[Text]

# Treating Driftwood



## werdnarolyat (Sep 10, 2016)

Hi everyone,

I'm looking for some woodwork advice and after scouring the internet, this forum seems like the place to find it!

I have some driftwood on which i'd like to mount some coat hooks. At the moment I'm trying to work out the best way to treat the wood to improve its strength as it is quite soft/brittle.

Thus far I have soaked it in bleach to kill off any marine life, bugs etc. But not really sure where to go from here.

A friend has suggested watering down some varnish and allowing the wood to soak in the solution overnight before leaving it to dry.

I have also looked at commercially available products e.g. Cuprinol Ultimate Wood Hardener, Cuprinol Wood Preserver. I have no experience with these products so not sure if they're what I'm looking for.

Does anyone have experience working with driftwood? Is it even possible to strengthen it in the way I hope?

[Set tasks]
(a) In the driftwood post, what has the poster already soaked the wood in, and why?
(b) Carry on the driftwood post from the point where it stops.

[Dataset section]
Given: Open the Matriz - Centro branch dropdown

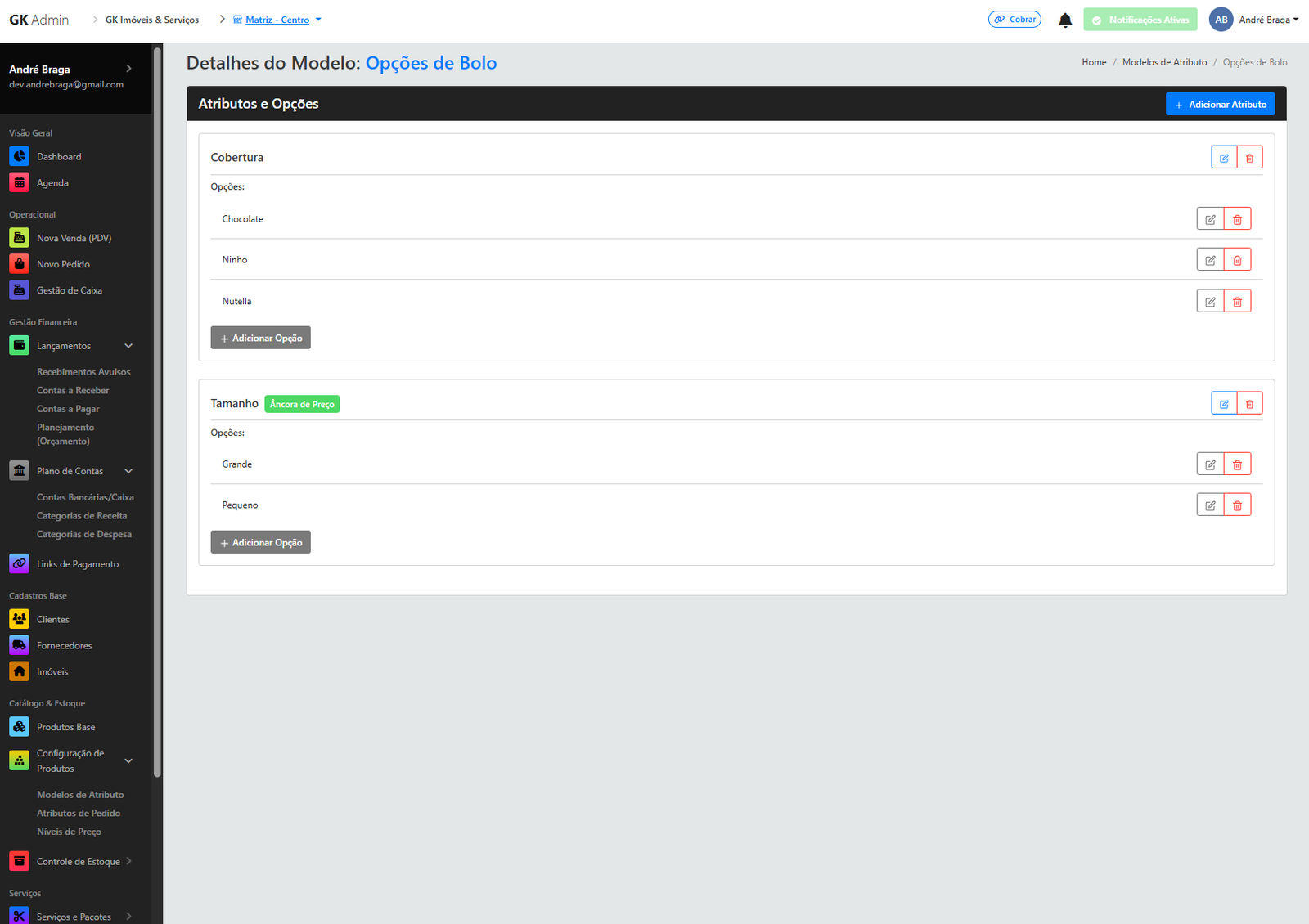Looking at the screenshot, I should [277, 20].
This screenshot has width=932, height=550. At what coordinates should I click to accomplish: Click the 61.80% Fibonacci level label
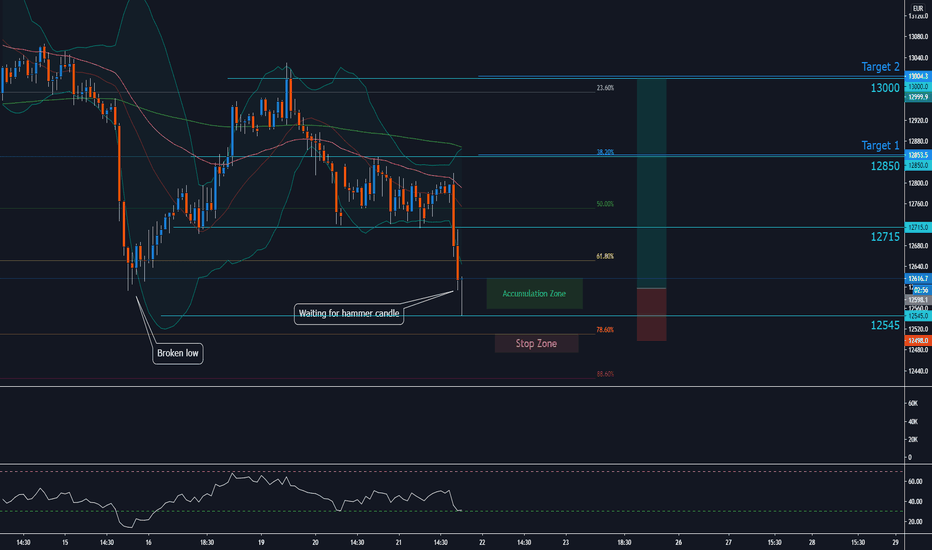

[Outputs]
(a) Bleach, to kill off any marine life and bugs.

(b)
Any advice would be greatly appreciated.

Thanks,

Andrew


----------



## Steve Neul (Sep 2, 2011)

Rather than bleach you would have been better off treating the wood with heat to kill bugs. Bleach wouldn't soak in more than 1/32".

There is really nothing you can do to make the driftwood stronger. You will just have to select some that isn't light as a feather to have the best chance of strength. Products like Cuprinol Ultimate Wood Hardener are intended for small places that are completely rotten to stabilize it enough you can use a filler. It's like if you had a rotten place on the trim of your house you could dig out part of it and treat it and fill the spot with an epoxy or fiberglass filler so you could sand and paint it. If it was a structural need it wouldn't work. 

As far as a finish when you are ready a water based satin polyurethane would be the best to keep it driftwood looking as possible.


----------



## werdnarolyat (Sep 10, 2016)

Hi Steve,

Thanks for the information. I had considered using heat to kill bugs but don't really have anything large enough to contain the piece of wood e.g. an oven or something to boil it in.

Do you think soaking in varnish solution would be of any benefit? Or would that just be similar to the bleach in that it'd only soak in a short distance?

Thanks.


----------



## Steve Neul (Sep 2, 2011)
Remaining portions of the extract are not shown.